The records
— BEGIN —
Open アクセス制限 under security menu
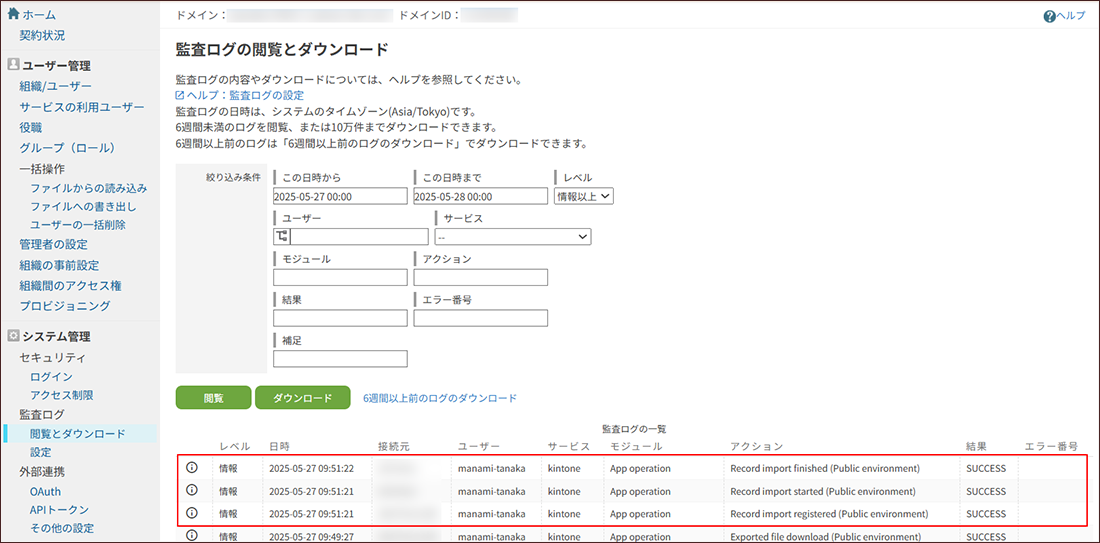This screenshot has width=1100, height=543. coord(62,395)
— END —
— BEGIN —
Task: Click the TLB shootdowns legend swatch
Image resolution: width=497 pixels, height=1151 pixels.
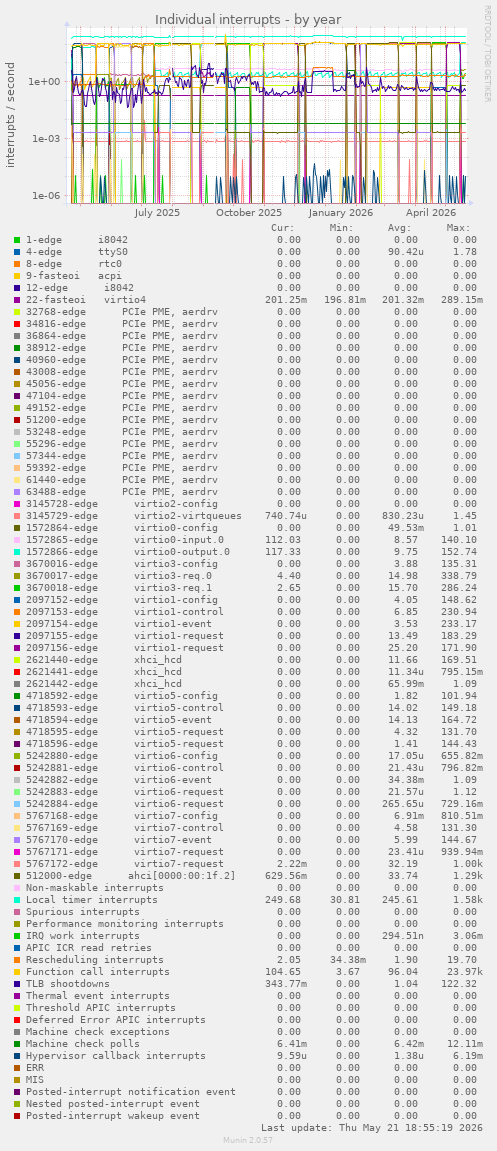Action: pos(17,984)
— END —
Goal
Output the data from the line containing "Task: Click the TLB shootdowns legend swatch" through the line containing "Action: pos(17,984)", inclusive, copied without any change. Omit the pictures.

Complete answer
Task: Click the TLB shootdowns legend swatch
Image resolution: width=497 pixels, height=1151 pixels.
Action: pos(17,984)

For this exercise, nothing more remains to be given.